FRAGMENTO SELECCIONADO:
--------

Tegucigalpa, Honduras | HonduPrensa.Com — Honduras enfrenta una nueva señal de alarma tras el contundente informe divulgado por Comisionado Nacional de los Derechos Humanos, organismo que confirmó el registro de 118 masacres en apenas 42 meses, una cifra devastadora que expone el avance de la violencia criminal, la fragilidad institucional, así como el fracaso de las respuestas estatales fragmentadas.

La titular del organismo, Blanca Izaguirre, advirtió que el país continuará atrapado en una espiral sangrienta mientras las autoridades mantengan medidas reactivas sin atacar las raíces profundas del conflicto social. La funcionaria sostuvo que cada masacre representa un reflejo del deterioro estructural que golpea amplios territorios hondureños.

--------

[Datos de localización por coordenadas de píxel]
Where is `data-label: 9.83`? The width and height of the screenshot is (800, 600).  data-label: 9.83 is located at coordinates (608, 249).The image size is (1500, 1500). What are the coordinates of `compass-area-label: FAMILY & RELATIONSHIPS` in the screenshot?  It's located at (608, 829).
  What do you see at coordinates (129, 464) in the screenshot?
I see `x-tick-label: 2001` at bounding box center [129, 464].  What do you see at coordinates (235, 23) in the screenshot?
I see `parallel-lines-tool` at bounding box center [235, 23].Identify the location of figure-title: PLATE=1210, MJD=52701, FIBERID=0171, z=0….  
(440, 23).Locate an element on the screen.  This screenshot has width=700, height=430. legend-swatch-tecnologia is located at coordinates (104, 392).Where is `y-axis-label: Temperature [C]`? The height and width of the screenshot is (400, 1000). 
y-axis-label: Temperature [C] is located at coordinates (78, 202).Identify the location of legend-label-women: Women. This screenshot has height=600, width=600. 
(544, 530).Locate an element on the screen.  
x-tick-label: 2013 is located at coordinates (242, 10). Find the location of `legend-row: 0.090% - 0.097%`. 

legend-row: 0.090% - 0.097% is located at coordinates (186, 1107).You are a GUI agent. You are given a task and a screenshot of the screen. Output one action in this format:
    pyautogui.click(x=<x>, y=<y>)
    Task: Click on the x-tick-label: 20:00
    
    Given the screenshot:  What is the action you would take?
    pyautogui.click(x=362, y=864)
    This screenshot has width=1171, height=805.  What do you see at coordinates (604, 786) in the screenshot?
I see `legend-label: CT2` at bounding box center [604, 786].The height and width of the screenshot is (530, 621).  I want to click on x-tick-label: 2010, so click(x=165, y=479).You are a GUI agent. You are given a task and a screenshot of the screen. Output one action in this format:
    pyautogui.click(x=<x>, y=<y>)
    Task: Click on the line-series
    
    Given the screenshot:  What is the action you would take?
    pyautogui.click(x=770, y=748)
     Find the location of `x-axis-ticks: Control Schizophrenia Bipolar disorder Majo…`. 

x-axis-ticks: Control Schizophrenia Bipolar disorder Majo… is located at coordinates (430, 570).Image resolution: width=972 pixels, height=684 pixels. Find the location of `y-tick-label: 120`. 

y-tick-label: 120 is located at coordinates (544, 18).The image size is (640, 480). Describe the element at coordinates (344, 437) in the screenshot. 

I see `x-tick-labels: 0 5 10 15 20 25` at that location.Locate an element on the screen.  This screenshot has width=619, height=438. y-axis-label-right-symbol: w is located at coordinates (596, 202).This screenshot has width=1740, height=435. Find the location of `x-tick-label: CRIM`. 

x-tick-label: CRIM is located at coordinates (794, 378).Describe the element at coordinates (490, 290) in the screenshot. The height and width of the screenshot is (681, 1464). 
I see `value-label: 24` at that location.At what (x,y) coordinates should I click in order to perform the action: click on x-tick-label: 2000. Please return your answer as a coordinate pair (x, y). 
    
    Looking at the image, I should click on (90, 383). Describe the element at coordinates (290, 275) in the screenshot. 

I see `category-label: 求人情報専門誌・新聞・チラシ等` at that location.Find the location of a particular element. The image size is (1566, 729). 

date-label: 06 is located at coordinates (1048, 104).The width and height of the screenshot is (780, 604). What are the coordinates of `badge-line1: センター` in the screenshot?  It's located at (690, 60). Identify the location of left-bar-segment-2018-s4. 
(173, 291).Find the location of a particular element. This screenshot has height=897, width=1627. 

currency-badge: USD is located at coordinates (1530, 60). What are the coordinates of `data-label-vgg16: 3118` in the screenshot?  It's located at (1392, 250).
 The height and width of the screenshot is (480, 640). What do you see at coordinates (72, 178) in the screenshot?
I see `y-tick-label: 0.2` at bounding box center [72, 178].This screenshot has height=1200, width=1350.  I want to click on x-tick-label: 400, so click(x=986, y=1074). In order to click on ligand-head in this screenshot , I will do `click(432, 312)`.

--------

EJERCICIOS PROPUESTOS:
A) Según la noticia sobre las masacres en Honduras, ¿por qué advierte Blanca Izaguirre que el país continuará atrapado en una espiral sangrienta? Responde en una a tres oraciones.
B) Escribe la continuación de la noticia sobre las masacres en Honduras a partir de su última oración.
El material no guarda relación con la noticia sobre las masacres en Honduras.

SOLUCIONES:
A) Porque las autoridades mantienen medidas reactivas sin atacar las raíces profundas del conflicto social. Mientras eso no cambie, el país seguirá en esa espiral.

B)
El informe detalla que desde diciembre de 2022 hasta mayo de 2026 se contabilizan hechos violentos con tres o más víctimas mortales en 16 de los 18 departamentos del país, situación que mantiene bajo extrema tensión a miles de familias hondureñas.

Las estadísticas colocan a Francisco Morazán como el departamento con mayor número de casos, acumulando 22 masacres. Le siguen Yoro con 20, Cortés con 16, Olancho con 13, mientras Colón registra nueve episodios violentos, consolidándose como los principales focos rojos de criminalidad extrema.

Para defensores de derechos humanos, el incremento sostenido de estas tragedias refleja la expansión de redes criminales, conflictos territoriales, narcotráfico, disputas por control local, además de profundas debilidades en los sistemas de investigación criminal.

“Estos hechos no pueden continuar tratándose como casos aislados”, alertó Izaguirre, al insistir en que Honduras necesita una estrategia integral capaz de prevenir el avance del terror que golpea comunidades enteras.

El organismo humanitario recordó que ha emitido múltiples advertencias preventivas sobre zonas con alta conflictividad; sin embargo, las respuestas estatales siguen siendo insuficientes frente al crecimiento del fenómeno violento.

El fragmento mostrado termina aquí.